If you're looking for the most affordable wireless headphones, specifically under the budget of Rs 3,000, you'll eventually find Tagg PowerBass 700 in your quest. There are other options from BoAt, House of Marley in the wireless category and brands like JBL, Sennheiser offer superior products but for those who want to be connected with a wire. Tagg PowerBass 700 free you from the wire, but the question is at what cost.
After testing these incredibly affordable PowerBass 700 headphones, priced at Rs 3,499, for a little over a week, I have a few conclusions that can help buyers decide on whether or not to spend 3 grand on this audio gear.
As far as the design goes, it has got the deceiving looks of a premium headphone when it is made out of plastic. I have no problem with that since Tagg used a decent quality plastic, which makes the headphones durable at best. I liked the cushioning over the headband and soft cushions that fit around the ear. The headphones are extremely light so I didn't feel the weight even while binge-watching my favourite shows on the phone. The adjustable strap comes in quite handy for a comfortable grip, but they don't stretch out too much to sit comfortably around your neck. It can get really uncomfortable at times, but the earcups can be folded flat, which helps.
The right earcup has no buttons whatsoever while everything is clustered on the left cup. The microUSB charging power, microphone, 3.5mm headphone jack, power, bass and volume buttons all sit around the bottom of the left earcup.
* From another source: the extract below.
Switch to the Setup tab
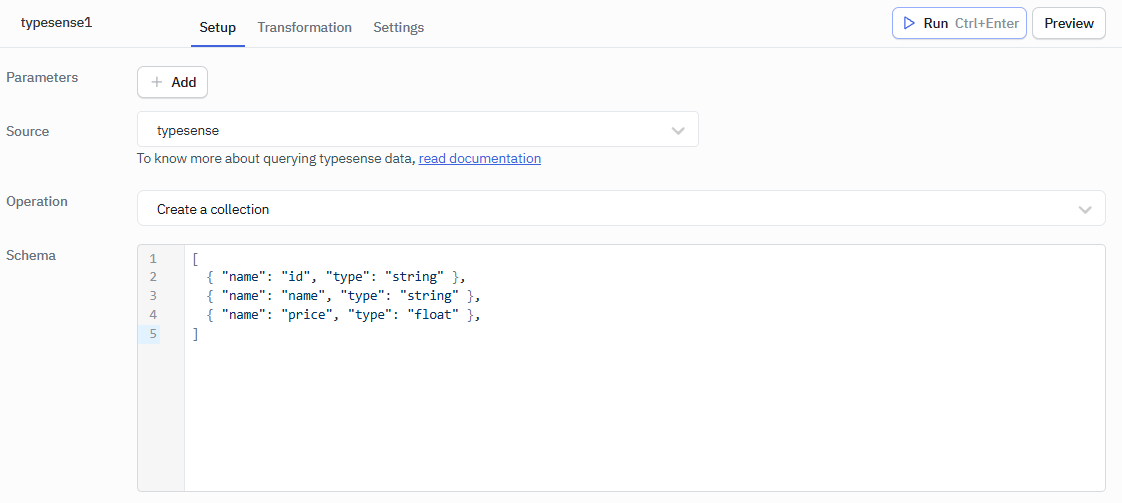 coord(217,27)
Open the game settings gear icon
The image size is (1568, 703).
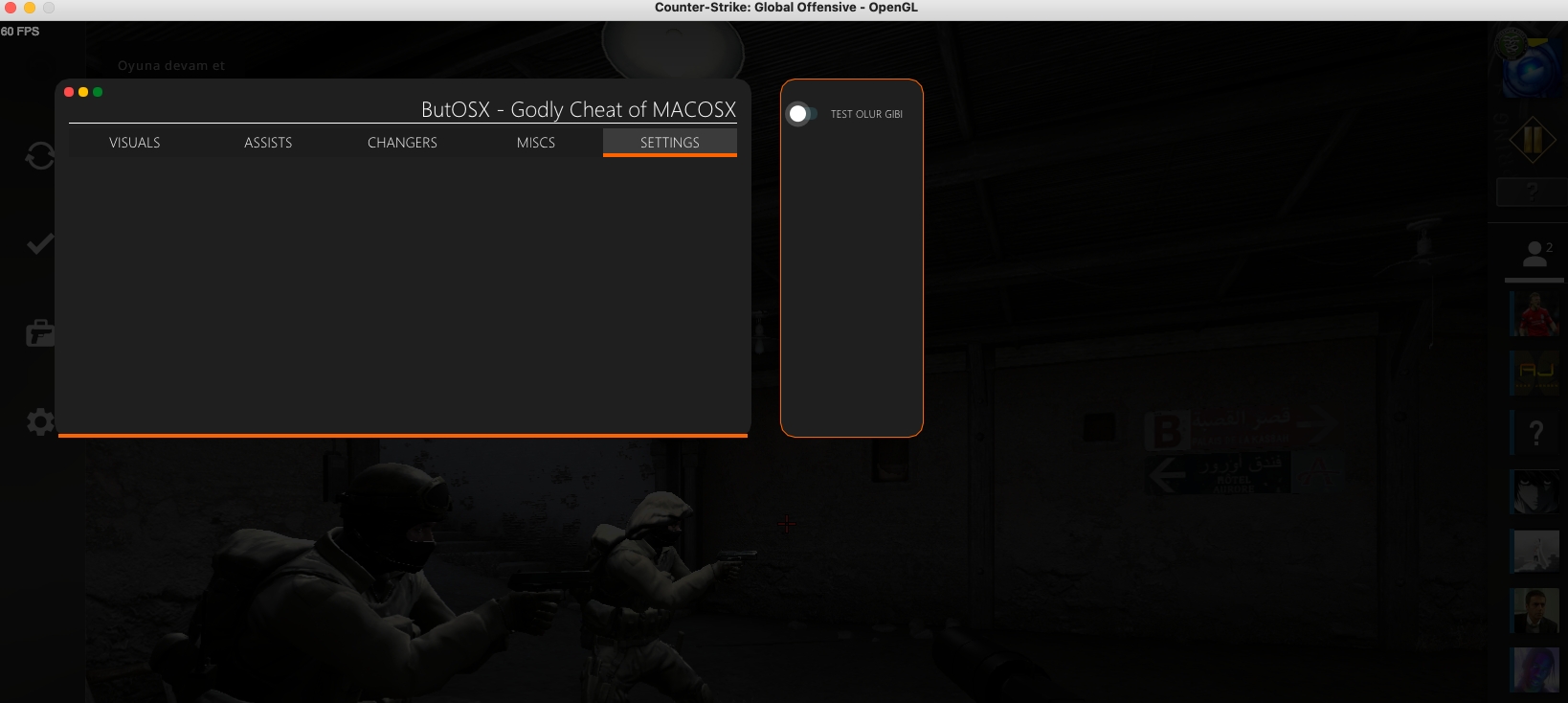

It took me a while to get adjusted to the placements of the buttons and frankly a week of use is not enough to blindly press the right button. The volume controls are distinctive, but it's easy to get confused between the power and bass buttons.
The overall design of the PowerBass 700 is not too great, but keeping the price in mind, I wouldn't judge too harshly.
Let's get down to the million-dollar-question - Do PowerBass 700 sound good? It cannot be answered in a simple yes or no. It depends on your taste of music and use. If you have an ear for good music and those lows, mids and highs matter the most, Tagg PowerBass 700 should be skipped. If you're an occasional music listener with a lot of streaming of TV shows and movies, you can actually consider these headphones.
I don't usually prefer listening to anything at maximum volume, so my preference was set at 50 percent (70 percent in flights). At that range, I was able to manage movie streaming and watch videos with ease. The PowerBass 700 did the best it could where music is concerned. The bass wasn't much in most tracks (read funk, jazz, pop), but then there's a dedicated Bass button, a feature Tagg so enthusiastically promotes for the PowerBass 700. When I turned on Bass, I managed to (painfully) listen to a few tracks and decided against using it.
If there's one markdown feature in the PowerBass 700, it has to be the bass. It's ironic since the company promotes the headphones for the "extra bass" (a little too extra, if you ask me). Without Bass mode on, I still managed to live with PowerBass 700. And one feature I loved is the battery, which lasted about 12 hours on average, which is superb. There's a cable so you can plug it in when the battery runs out, so you can practically never stop using the headphones unless the cushions get uncomfortable due to sweat for wearing too long.
In my opinion, Tagg PowerBass 700 will let you enjoy the wireless experience in headphones without breaking the bank. But it comes at a cost. The battery is great, but the audio performance could use a lot (I mean a lot) improvement. Maybe the next iteration of PowerBass 700 will get that, but until then, I don't see a reason why audiophiles should even consider these. The PowerBass 700 are meant for basic and generic use, which doesn't involve calling as the microphone doesn't pick up your voice too well.